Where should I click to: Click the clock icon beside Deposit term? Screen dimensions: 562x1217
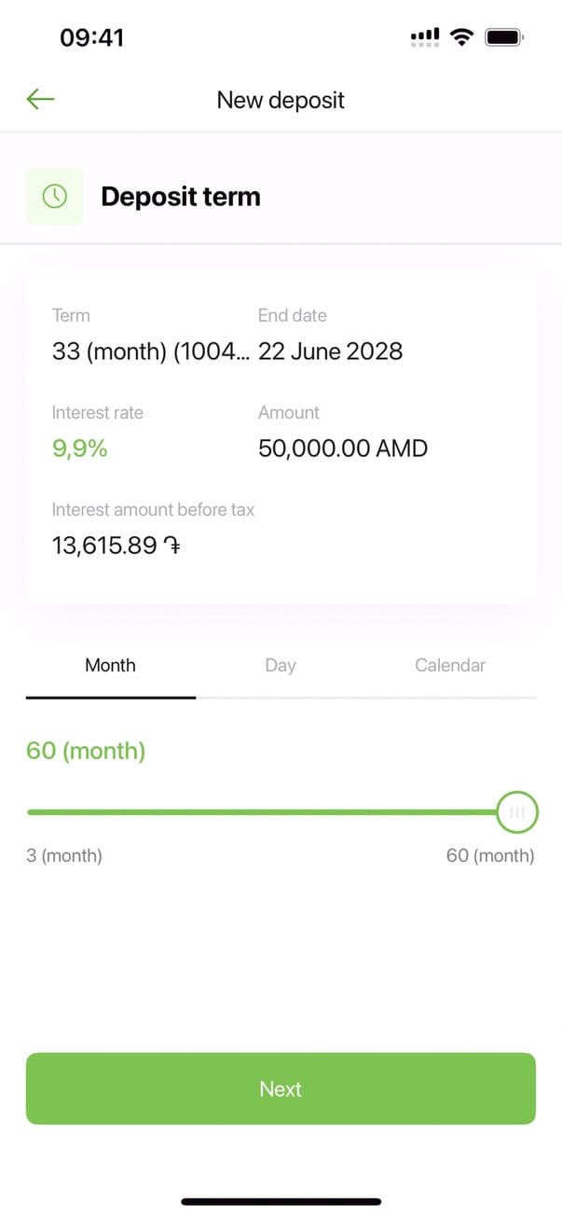point(54,196)
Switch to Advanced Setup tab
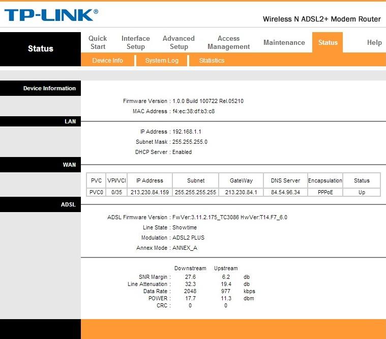Image resolution: width=386 pixels, height=339 pixels. coord(179,42)
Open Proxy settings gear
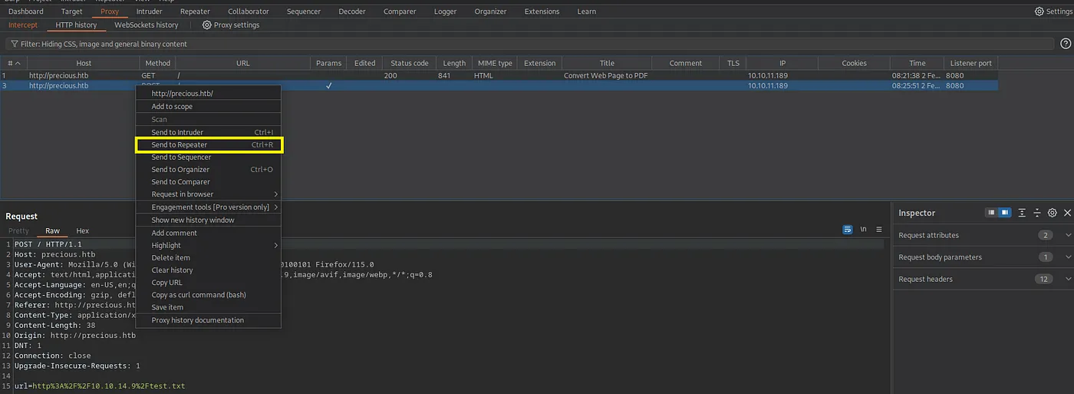 (207, 25)
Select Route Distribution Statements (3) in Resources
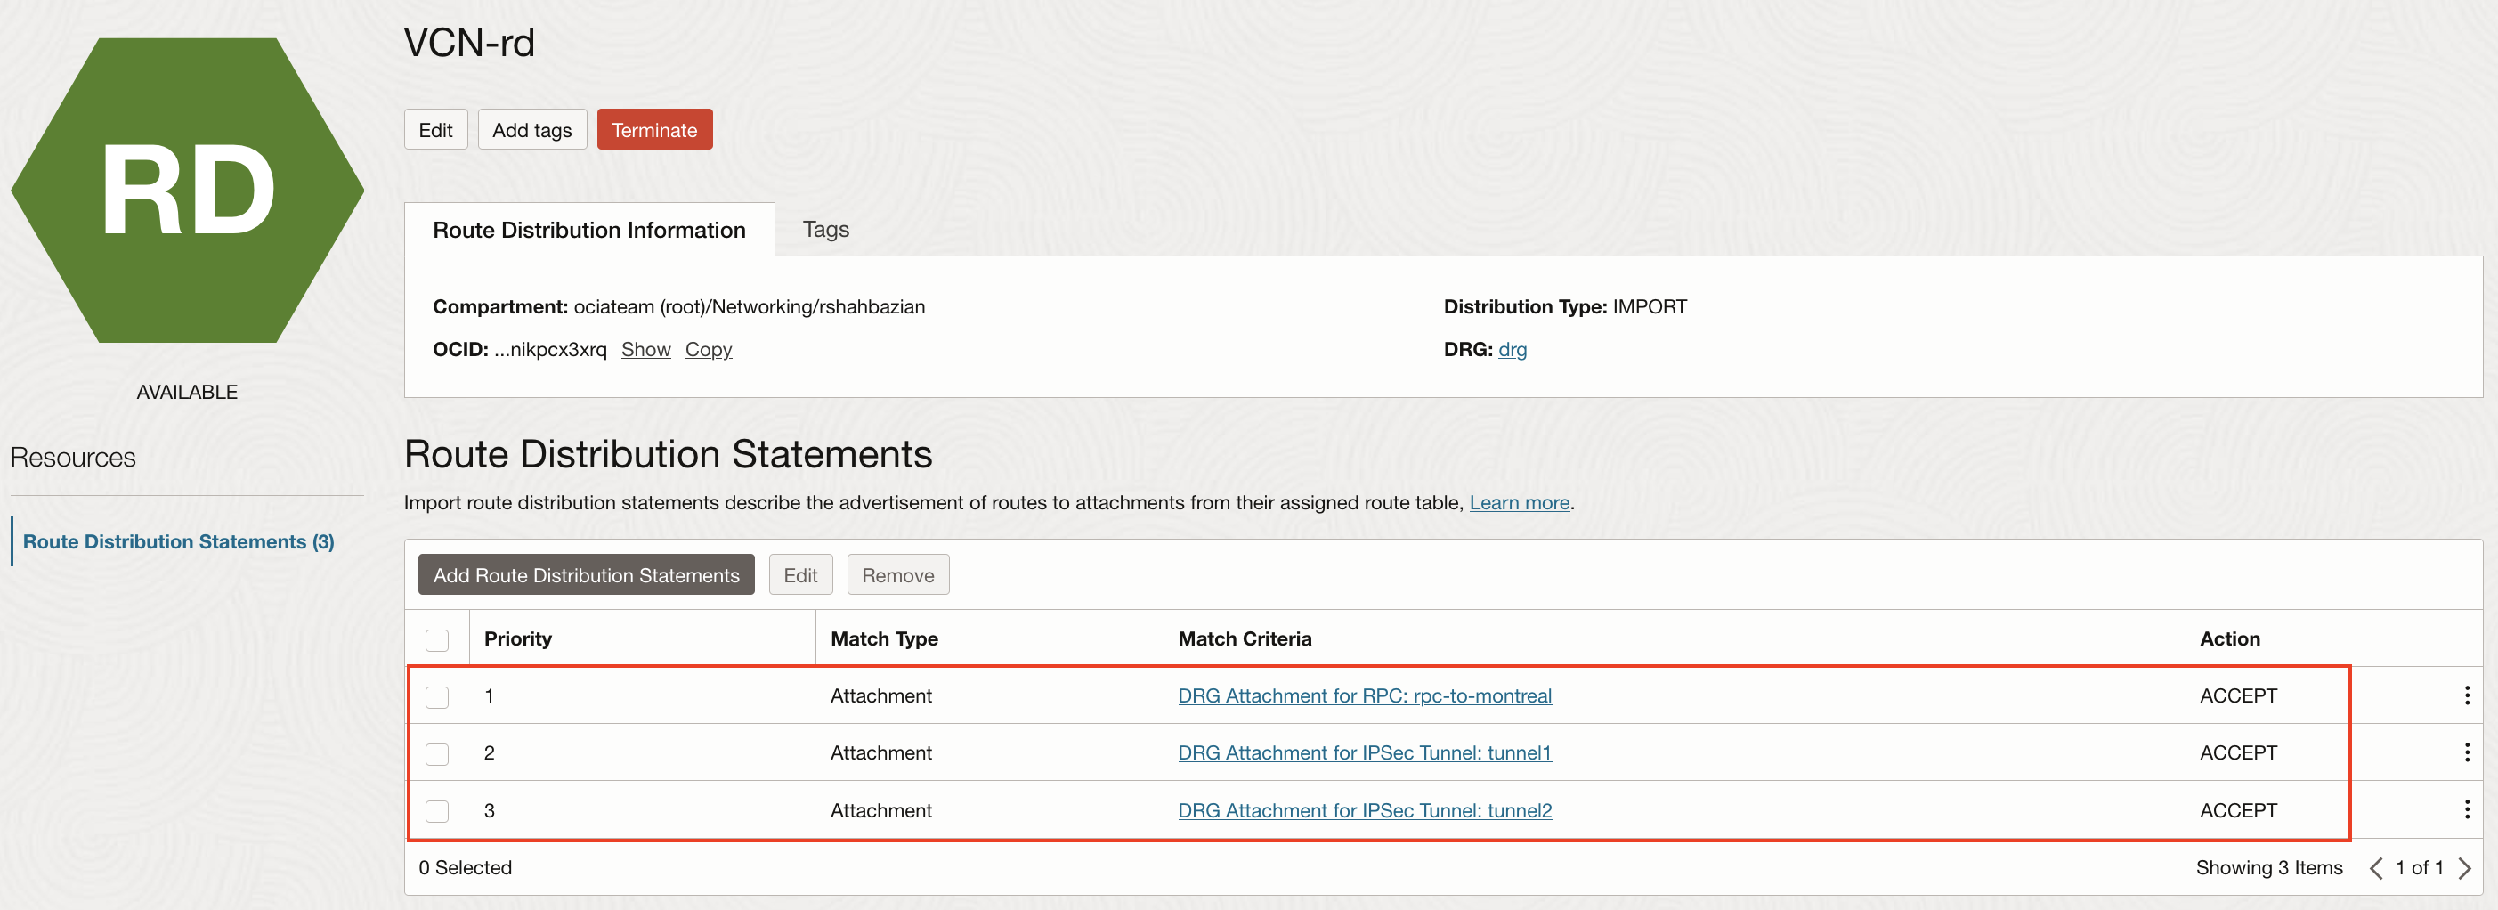Screen dimensions: 2498x910 [x=178, y=541]
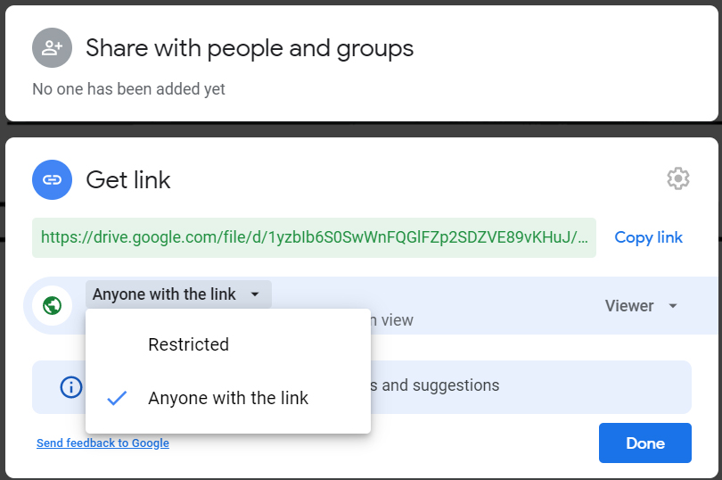Open Send feedback to Google link
Viewport: 722px width, 480px height.
103,443
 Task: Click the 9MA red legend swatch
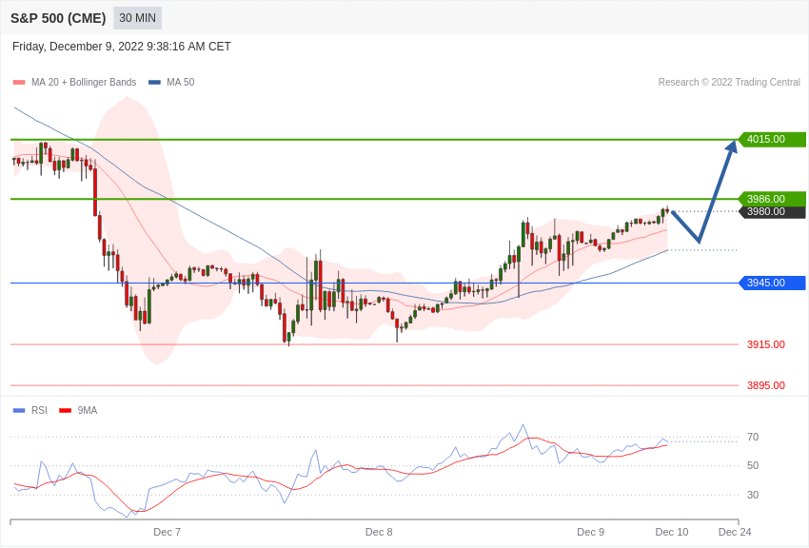[x=65, y=411]
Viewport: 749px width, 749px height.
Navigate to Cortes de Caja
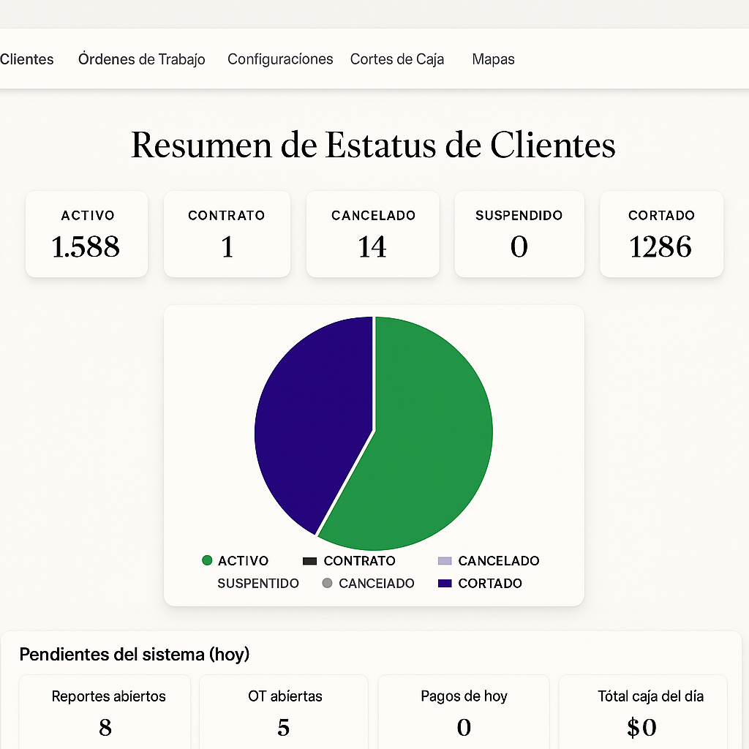click(x=397, y=59)
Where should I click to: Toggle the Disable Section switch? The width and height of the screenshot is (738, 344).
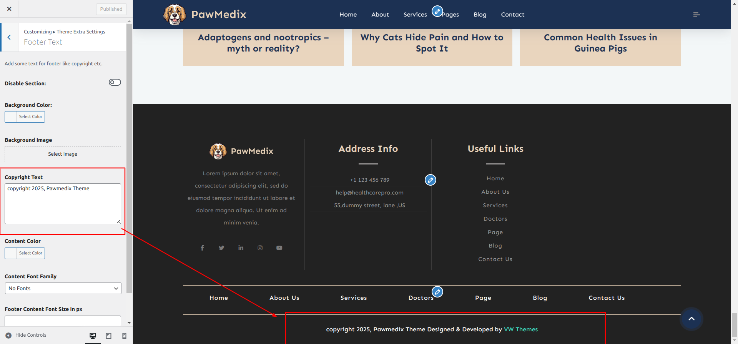point(115,82)

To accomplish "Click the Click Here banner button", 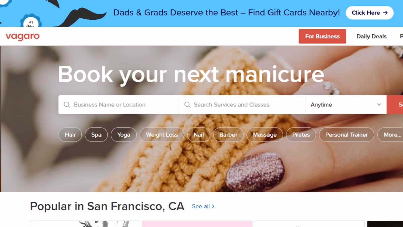I will point(370,13).
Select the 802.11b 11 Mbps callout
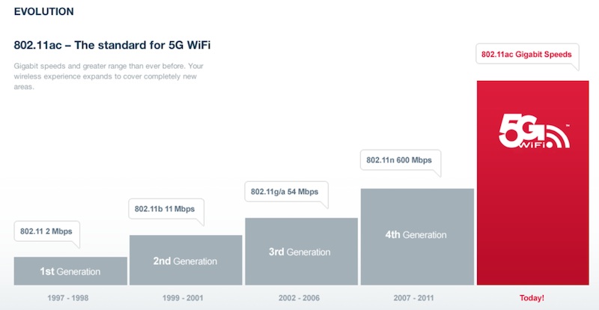Image resolution: width=599 pixels, height=310 pixels. 165,208
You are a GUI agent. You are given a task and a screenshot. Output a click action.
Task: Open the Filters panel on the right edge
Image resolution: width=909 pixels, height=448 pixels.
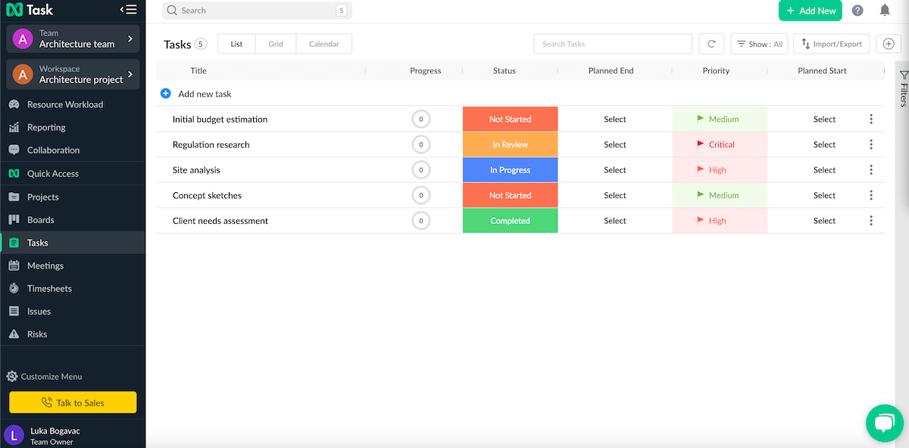901,87
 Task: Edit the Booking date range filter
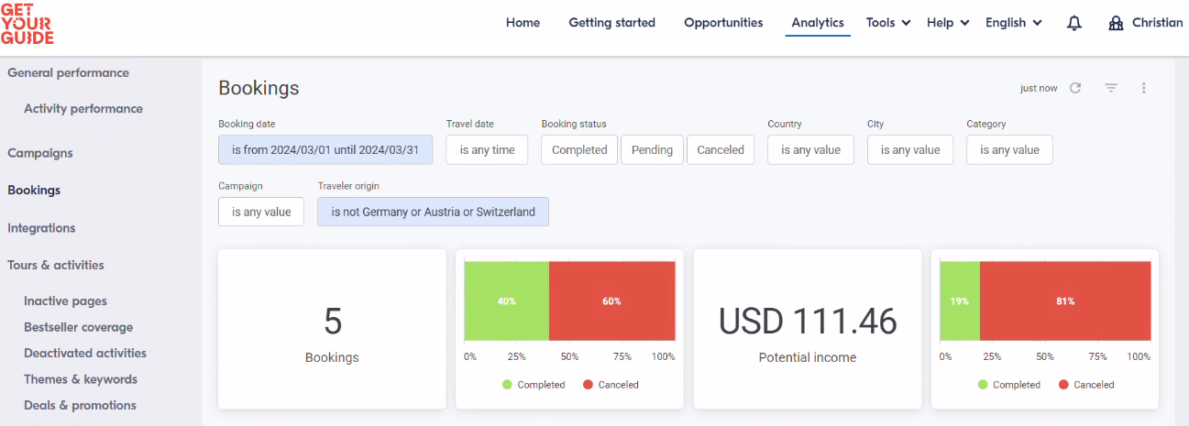coord(325,150)
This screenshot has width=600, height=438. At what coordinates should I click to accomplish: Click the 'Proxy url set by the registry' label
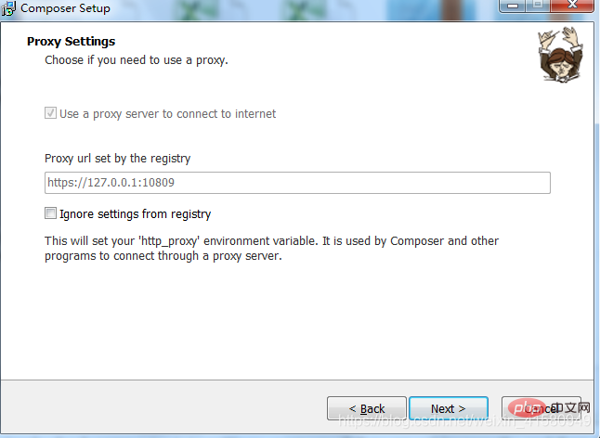tap(117, 159)
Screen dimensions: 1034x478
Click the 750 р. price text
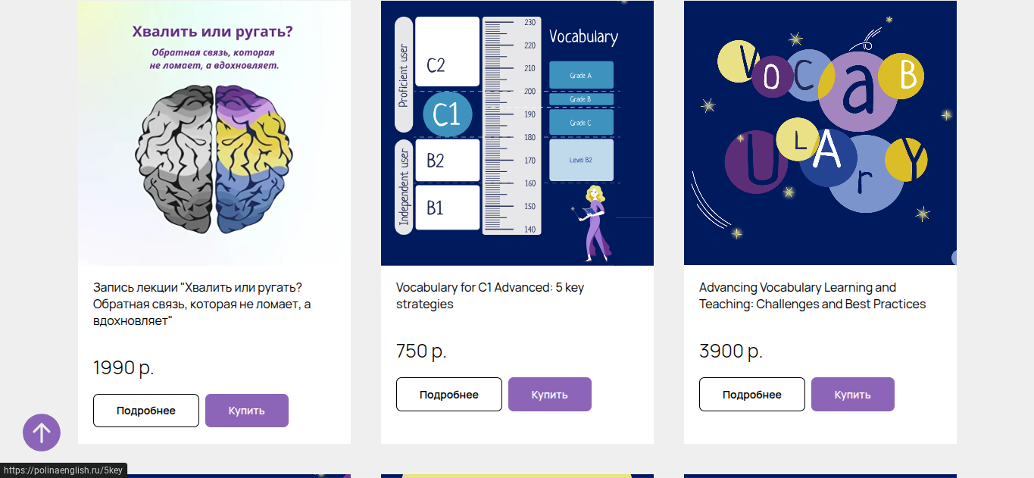(x=421, y=351)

Task brief: Take the line that contains "You are a GUI" and all lines after it to the end of the material above, and copy them verbatim without any images.

Problem solution:
You are a GUI agent. You are given a task and a screenshot. Output a click action.
Task: Open the Filters panel on the right edge
Image resolution: width=909 pixels, height=448 pixels.
901,87
 Task: Edit the Booking date range filter
coord(325,150)
This screenshot has width=600, height=438. At what coordinates should I click to accomplish: Click the 'Proxy url set by the registry' label
tap(117, 159)
Screen dimensions: 1034x478
Click the 750 р. price text
(x=421, y=351)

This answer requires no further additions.